Yesterday, Seth published a post that really struck a chord with me, and sent my mind back to memories of what I think was one of the greatest restaurants of all time.
The post is called Three Things Clients and Customers Want, and it explains brilliantly how focusing solely on results isn’t necessarily the best strategy. In his list of the “three things,” Seth says,
3. Ego. Is it nice to feel important? You bet. When you greet us at the door with a glass of white wine, put our name in the lobby of the hotel, actually treat us better than anyone else does (not just promise it, but do it)…
I have first-hand experience with this one, and it was all I could think about yesterday morning.
My all-time favorite restaurant in the world was in my hometown – Toronto – and was called “Vittorio’s Osteria.” The head chef was Vittorio Masi, one of Canada’s most renowned Italian chefs, called “a master of culinary taste” by the Toronto Star newspaper. Vittorio’s second restaurant was an open-concept; every one of the twenty tables table had a view of the kitchen, and you could see the master cooking, consuming and cursing up a storm as only Vittorio could. The waiters would all sing Italian songs at the top of their lungs as they moved around the place, greet the person you were with as “bella” and act as though they were going to steal her away from you with their European charms. The place was always festive, it always felt like family, and it was always fun.
…and, it was always full.
Because Vittorio (who passed in 2002 of a heart attack) was regarded in Toronto much the same way Emeril Lagasse and Bobby Flay would be looked upon many years later, showing up without a reservation was usually futile.
But I’ll never forget the night that made Vittorio’s my favorite restaurant in the world; the memory was tweaked again yesterday when I read Seth’s post. Saturday night in the summer, place was packed, I lived nearby and showed up on a whim to see if I could get a plate of pasta (Vittorio was in the habit of making whatever he felt like), when I saw a line of 20 or so people out the door. Knowing it would be two hours before I could sit down, I decided it was worth the wait; yes, the food was that good.

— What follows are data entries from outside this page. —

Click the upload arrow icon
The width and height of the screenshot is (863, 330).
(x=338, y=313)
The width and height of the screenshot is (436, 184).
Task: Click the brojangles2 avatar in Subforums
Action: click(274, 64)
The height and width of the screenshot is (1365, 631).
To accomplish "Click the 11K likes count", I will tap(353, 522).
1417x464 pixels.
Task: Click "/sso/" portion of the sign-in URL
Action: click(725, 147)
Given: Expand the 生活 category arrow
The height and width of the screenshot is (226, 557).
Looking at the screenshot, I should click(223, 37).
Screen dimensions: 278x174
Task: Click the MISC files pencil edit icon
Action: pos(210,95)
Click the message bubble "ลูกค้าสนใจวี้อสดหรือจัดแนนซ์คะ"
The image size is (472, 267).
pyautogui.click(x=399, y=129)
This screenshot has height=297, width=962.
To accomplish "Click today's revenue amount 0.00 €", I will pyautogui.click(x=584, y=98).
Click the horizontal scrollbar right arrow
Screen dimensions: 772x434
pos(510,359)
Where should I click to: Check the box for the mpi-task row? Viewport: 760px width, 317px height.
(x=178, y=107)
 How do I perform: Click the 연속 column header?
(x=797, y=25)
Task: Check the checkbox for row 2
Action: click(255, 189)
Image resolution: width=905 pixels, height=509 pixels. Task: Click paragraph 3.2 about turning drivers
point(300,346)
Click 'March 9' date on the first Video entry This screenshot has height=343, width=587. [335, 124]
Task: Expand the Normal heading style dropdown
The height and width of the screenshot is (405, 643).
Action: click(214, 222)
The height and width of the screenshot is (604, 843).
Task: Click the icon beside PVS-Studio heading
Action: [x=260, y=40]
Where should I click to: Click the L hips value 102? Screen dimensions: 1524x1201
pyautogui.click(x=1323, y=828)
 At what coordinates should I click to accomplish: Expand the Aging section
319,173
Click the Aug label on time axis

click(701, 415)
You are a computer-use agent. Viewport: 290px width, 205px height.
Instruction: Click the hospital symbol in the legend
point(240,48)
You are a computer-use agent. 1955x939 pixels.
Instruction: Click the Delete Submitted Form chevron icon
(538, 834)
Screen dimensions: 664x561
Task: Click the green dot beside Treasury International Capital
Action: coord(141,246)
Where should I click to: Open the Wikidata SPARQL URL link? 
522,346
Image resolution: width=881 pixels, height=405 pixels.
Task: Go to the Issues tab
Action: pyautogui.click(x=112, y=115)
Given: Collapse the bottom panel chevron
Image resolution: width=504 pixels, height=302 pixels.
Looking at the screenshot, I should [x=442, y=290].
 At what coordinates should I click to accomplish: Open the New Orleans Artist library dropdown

It wasn’t long before Vittorio spotted the line, and came wandering out with some glasses, and a couple of bottles of wine. In between juggling the demands of the kitchen, and taking time to talk with the customers inside, Vittorio was chef-turned-host-turned-sommelier as he treated the sidewalk as just another table – his table, that he was enjoying taking care of personally. He’d come out to chat, talk about food, wine, fishing, whatever, while keeping our glasses filled with some of the best wine I’d ever tasted, all on the house. He appreciated the loyalty of a customer who would be happy to wait two hours for a table, and knew that we would appreciate being taken care of like no other restaurant ever had.
I’ve retold the story about that night on his sidewalk a few hundred times; everywhere I’ve ever lived, I’ve recounted that night in inevitable “best meal you ever ate” conversations, and I’ve tried to find another place like it.
When I think of that night, sometimes I recall the part of Dickens’ “A Christmas Carol” when Scrooge is taken by the Ghost of Christmas Past to a party thrown by his old boss, Fezziwig. Swept up in the glee of the event, the ghost asks, “Fezziwig spent but a small amount of your mortal money. Is it so much that he deserves this praise?” Scrooge goes on to reply, “the happiness he gives is quite as great as if it had cost a fortune.”
Spirits, both real and imagined, have many lessons to teach us indeed.